Friday, March 28, 2008

Judge not lest thou be judged.

Why am I in a frothing-at-the-mouth Old Testament rage? Well, if you’ve ever had the misfortune of watching the antics of the so-called expert judges on the countless musical and talent contests that try to elbow one another for TRP, you’ll know the reason. I have nothing against the poor contestants many of whom are brimming with talent. I’m annoyed by the judges. Most of them are lapsed or out-of-work cine artistes. They’re delighted to get paid to be in the limelight once again and hear the sound of their voice as they mouth inane, infantile comments and hand out credits mostly based on their prejudices and personal whims and fancies. I shudder to think what would have happened had Baby Noor Jahan http://popgoestheslop.blogspot.com/2007/12/mallika-e-tarrannum-and-i.html entered one of these contests and sang her high-pitched, slightly off-key hit “Shala Jawaniya Mane Afsaana Meri Sun Le” from Gul Bakawali (1939)? All hell would have broken loose, I’m afraid. The venerable judges would have brayed for her blood because she sang shrilly and off-key reducing the poor girl to tears. If you ever listen to the song in question, you’ll realise that its charm derives principally from the singer’s style. I’m looking forward to the day when one of the contestants slaps the judge instead of abjectly touching his or her feet. Do it, baby. Make my day.

Tuesday, March 18, 2008

Genre: Pulp Fiction. Avatar: Marathi.

=== DATA SECTION ===
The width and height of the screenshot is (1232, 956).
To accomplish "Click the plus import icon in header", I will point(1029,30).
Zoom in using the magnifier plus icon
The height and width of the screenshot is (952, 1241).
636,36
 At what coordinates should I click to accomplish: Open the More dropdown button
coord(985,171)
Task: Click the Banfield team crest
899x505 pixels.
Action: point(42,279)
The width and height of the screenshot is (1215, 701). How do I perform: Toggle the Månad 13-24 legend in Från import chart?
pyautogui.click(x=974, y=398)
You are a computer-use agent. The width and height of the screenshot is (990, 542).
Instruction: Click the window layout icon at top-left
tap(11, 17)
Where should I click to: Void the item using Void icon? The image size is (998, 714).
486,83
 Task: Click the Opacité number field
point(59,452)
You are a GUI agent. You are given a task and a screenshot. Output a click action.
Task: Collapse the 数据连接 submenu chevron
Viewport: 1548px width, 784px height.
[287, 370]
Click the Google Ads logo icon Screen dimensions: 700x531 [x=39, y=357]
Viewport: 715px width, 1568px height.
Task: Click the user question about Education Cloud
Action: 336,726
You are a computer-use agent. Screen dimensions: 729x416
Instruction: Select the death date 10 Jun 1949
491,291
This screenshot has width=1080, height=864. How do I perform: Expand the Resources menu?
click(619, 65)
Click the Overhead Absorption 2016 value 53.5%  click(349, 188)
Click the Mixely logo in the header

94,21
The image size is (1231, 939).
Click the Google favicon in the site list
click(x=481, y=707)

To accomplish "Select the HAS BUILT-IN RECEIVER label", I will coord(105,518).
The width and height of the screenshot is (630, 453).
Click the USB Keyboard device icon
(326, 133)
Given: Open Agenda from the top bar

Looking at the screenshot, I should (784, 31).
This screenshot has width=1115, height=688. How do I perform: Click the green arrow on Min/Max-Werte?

=== GIVEN EXERCISE ===
Carry the blog forward from the point where it stops. The lines are separate material and have no connection to the blog.

=== WRITTEN REPLY ===
During my childhood at 233 Khetwadi Main Road, I used to be addicted to Marathi pulp fiction written by the Arnalkar Brothers (Baburao and Madhulkar). They used to run an optician’s shop in Girgaon. Their books (average length about 150 pocket book sized pages) used to come out every month with clockwork regularity. They were like a two-man pulp fiction factory. I used to be a member of a whole-in-the-wall library next to the Central Cinema, diagonally across the Girgaon Portuguese Church. It was called Gokharkar Library. All their books and magazines used to be covered in a slip binding of thick brown paper stitched on to the spine. I remember some of the continuing characters in the various Arnalkar-authored series: the detective duo, Dhananjay and Chottu (literally “the little one”), Zunjar (“the fighter”) modeled – if memory serves – on the Saint, and the bhel-gobbling newspaper reporter-cum-investigator, Sanjay. I even remember seeing a Dhananjay movie produced by C Ramchandra, the well-known Hindi film music composer in which he acted the main role with Bhagwan as Chottu in the late fifties or early sixties. What the storyline was, I cannot recall, though. At http://www.maayboli.com/hitguj/messages/103385/134652.html?1137912165. there’s an interesting thread on the same topic. The catch is, you have to know Marathi to read it.

Wednesday, March 12, 2008

Ho – hum!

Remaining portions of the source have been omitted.